___ Provided data ___
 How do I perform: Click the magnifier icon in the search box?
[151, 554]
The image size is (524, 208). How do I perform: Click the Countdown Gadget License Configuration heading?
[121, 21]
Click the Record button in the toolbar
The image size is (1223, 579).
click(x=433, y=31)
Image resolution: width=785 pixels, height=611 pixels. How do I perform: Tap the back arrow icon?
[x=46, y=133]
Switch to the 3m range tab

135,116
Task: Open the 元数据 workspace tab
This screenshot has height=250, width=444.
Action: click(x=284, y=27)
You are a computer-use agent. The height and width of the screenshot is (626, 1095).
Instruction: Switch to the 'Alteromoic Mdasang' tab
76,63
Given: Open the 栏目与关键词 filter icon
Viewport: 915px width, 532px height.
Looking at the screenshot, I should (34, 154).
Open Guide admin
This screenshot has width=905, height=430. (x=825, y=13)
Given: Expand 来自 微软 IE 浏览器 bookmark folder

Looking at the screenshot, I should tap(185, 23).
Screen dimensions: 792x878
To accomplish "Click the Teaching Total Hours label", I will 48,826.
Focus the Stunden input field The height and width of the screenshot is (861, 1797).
___
Skip all lines ahead of the one containing "Given: Expand 来自 微软 IE 浏览器 bookmark folder". Reproduce that line and the remainder of the listing above exactly.

Answer to this exercise =>
Given: Expand 来自 微软 IE 浏览器 bookmark folder

Looking at the screenshot, I should tap(185, 23).
Screen dimensions: 792x878
To accomplish "Click the Teaching Total Hours label", I will 48,826.
Focus the Stunden input field The height and width of the screenshot is (861, 1797).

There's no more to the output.